An exact copy of the records is required, minus the pictures they hold.
[[ Dataset entries open ]]
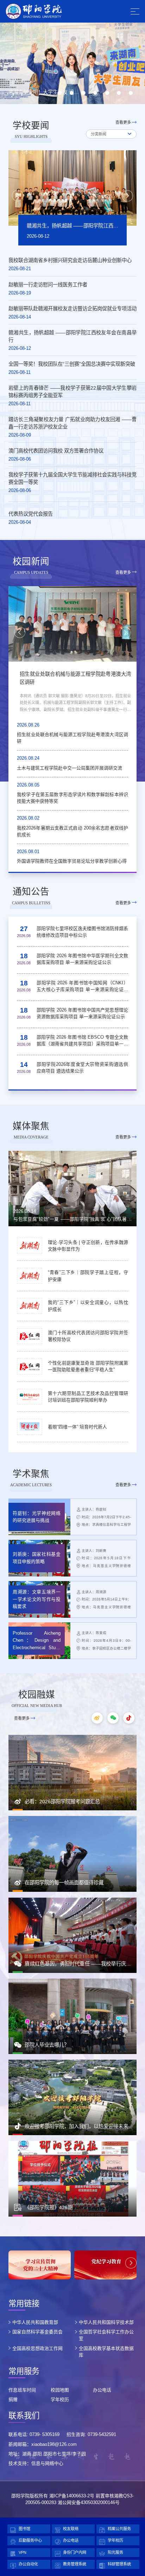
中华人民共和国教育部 (35, 2322)
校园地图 (60, 2390)
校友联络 (70, 2529)
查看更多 (123, 122)
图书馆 (24, 2529)
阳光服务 (115, 2552)
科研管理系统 (119, 2564)
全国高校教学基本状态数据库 (106, 2352)
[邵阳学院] (34, 11)
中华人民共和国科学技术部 (106, 2322)
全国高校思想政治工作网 (37, 2348)
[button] (60, 93)
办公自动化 (28, 2564)
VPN (22, 2552)
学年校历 (60, 2399)
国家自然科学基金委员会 (37, 2331)
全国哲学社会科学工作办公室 (106, 2335)
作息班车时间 (22, 2390)
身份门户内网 (74, 2552)
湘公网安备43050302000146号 (89, 2502)
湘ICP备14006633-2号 (71, 2495)
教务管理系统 (74, 2564)
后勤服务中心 (30, 2540)
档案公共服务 (119, 2529)
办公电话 (102, 2390)
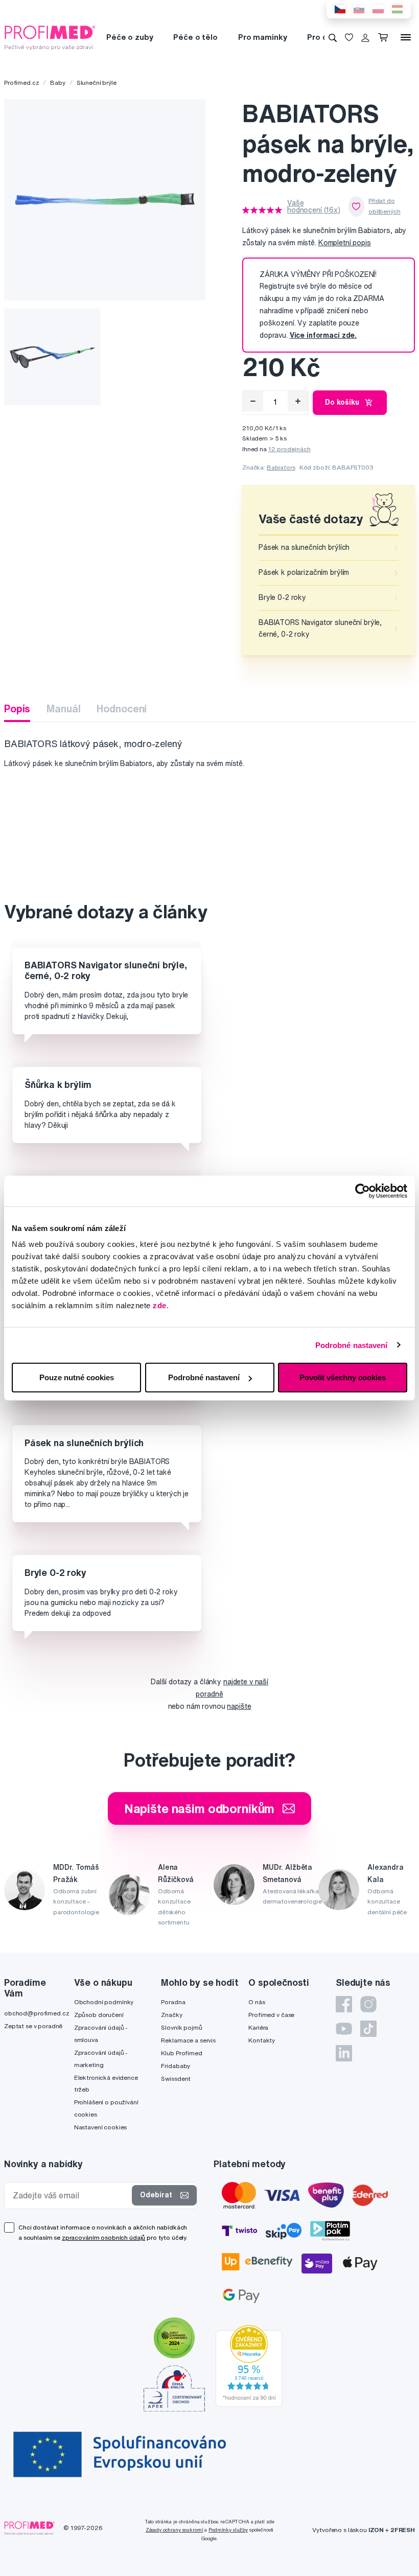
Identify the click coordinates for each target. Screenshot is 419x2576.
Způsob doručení (99, 2014)
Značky (171, 2014)
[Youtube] (344, 2029)
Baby (57, 82)
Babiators (281, 467)
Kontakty (261, 2040)
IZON (376, 2529)
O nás (256, 2002)
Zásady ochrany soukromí (174, 2529)
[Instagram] (368, 2004)
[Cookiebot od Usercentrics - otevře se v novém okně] (362, 1190)
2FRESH (402, 2529)
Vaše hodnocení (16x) (313, 206)
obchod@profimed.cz (36, 2013)
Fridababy (175, 2065)
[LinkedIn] (344, 2053)
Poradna (173, 2002)
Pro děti (322, 37)
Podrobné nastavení (351, 1344)
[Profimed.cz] (50, 36)
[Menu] (406, 37)
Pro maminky (262, 37)
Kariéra (258, 2027)
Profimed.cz (21, 82)
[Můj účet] (365, 37)
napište (239, 1706)
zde (160, 1305)
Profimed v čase (271, 2014)
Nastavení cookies (100, 2127)
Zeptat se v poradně (33, 2026)
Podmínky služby (228, 2529)
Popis (17, 708)
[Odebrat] (253, 401)
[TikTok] (368, 2029)
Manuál (63, 708)
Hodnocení (122, 708)
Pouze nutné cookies (76, 1377)
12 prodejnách (289, 449)
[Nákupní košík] (385, 37)
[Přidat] (298, 401)
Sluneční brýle (97, 82)
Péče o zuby (129, 37)
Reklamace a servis (188, 2040)
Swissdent (176, 2078)
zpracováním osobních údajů (103, 2237)
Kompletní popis (344, 242)
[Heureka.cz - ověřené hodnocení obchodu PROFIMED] (249, 2365)
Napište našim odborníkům (199, 1808)
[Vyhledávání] (333, 37)
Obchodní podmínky (104, 2002)
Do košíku (342, 402)
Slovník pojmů (181, 2027)
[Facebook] (344, 2004)
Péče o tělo (195, 37)
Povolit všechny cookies (342, 1377)
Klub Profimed (181, 2053)
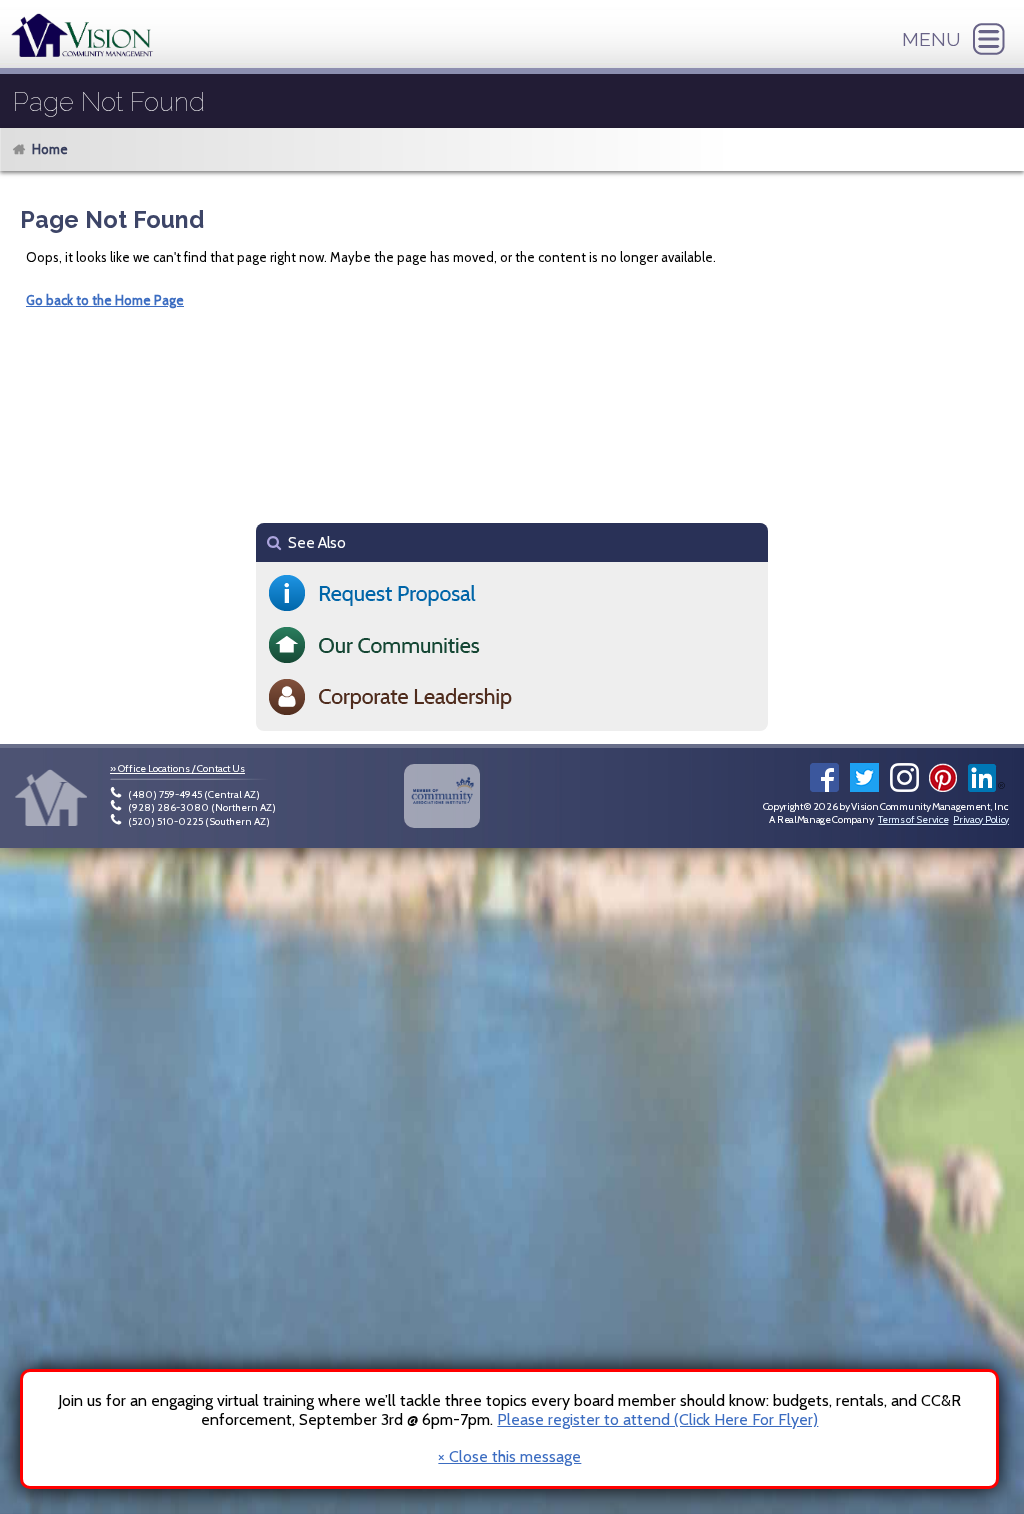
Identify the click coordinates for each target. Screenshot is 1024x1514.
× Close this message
[[ Dataset entries closed ]]
### Solved exercise
中华人民共和国教育部 (35, 2322)
校园地图 (60, 2390)
校友联络 (70, 2529)
查看更多 (123, 122)
图书馆 (24, 2529)
阳光服务 (115, 2552)
科研管理系统 (119, 2564)
全国高校教学基本状态数据库 (106, 2352)
[邵阳学院] (34, 11)
中华人民共和国科学技术部 (106, 2322)
全国高校思想政治工作网 (37, 2348)
[button] (60, 93)
办公自动化 (28, 2564)
VPN (22, 2552)
学年校历 (60, 2399)
国家自然科学基金委员会 (37, 2331)
全国哲学社会科学工作办公室 (106, 2335)
作息班车时间 (22, 2390)
身份门户内网 (74, 2552)
湘公网安备43050302000146号 (89, 2502)
湘ICP备14006633-2号 (71, 2495)
教务管理系统 (74, 2564)
后勤服务中心 (30, 2540)
档案公共服务 (119, 2529)
办公电话 (102, 2390)
Identify the click coordinates for each target. Screenshot is 419x2576.
Způsob doručení (99, 2014)
Značky (171, 2014)
[Youtube] (344, 2029)
Baby (57, 82)
Babiators (281, 467)
Kontakty (261, 2040)
IZON (376, 2529)
O nás (256, 2002)
Zásady ochrany soukromí (174, 2529)
[Instagram] (368, 2004)
[Cookiebot od Usercentrics - otevře se v novém okně] (362, 1190)
2FRESH (402, 2529)
Vaše hodnocení (16x) (313, 206)
obchod@profimed.cz (36, 2013)
Fridababy (175, 2065)
[LinkedIn] (344, 2053)
Poradna (173, 2002)
Pro děti (322, 37)
Podrobné nastavení (351, 1344)
[Profimed.cz] (50, 36)
[Menu] (406, 37)
Pro maminky (262, 37)
Kariéra (258, 2027)
Profimed.cz (21, 82)
[Můj účet] (365, 37)
napište (239, 1706)
zde (160, 1305)
Profimed v čase (271, 2014)
Nastavení cookies (100, 2127)
Zeptat se v poradně (33, 2026)
Podmínky služby (228, 2529)
Popis (17, 708)
[Odebrat] (253, 401)
[TikTok] (368, 2029)
Manuál (63, 708)
Hodnocení (122, 708)
Pouze nutné cookies (76, 1377)
12 prodejnách (289, 449)
[Nákupní košík] (385, 37)
[Přidat] (298, 401)
Sluneční brýle (97, 82)
Péče o zuby (129, 37)
Reklamace a servis (188, 2040)
Swissdent (176, 2078)
zpracováním osobních údajů (103, 2237)
Kompletní popis (344, 242)
[Heureka.cz - ověřené hodnocení obchodu PROFIMED] (249, 2365)
Napište našim odborníkům (199, 1808)
[Vyhledávání] (333, 37)
Obchodní podmínky (104, 2002)
Do košíku (342, 402)
Slovník pojmů (181, 2027)
[Facebook] (344, 2004)
Péče o tělo (195, 37)
Povolit všechny cookies (342, 1377)
Klub Profimed (181, 2053)
Identify the click coordinates for each target. Screenshot is 1024x1514.
× Close this message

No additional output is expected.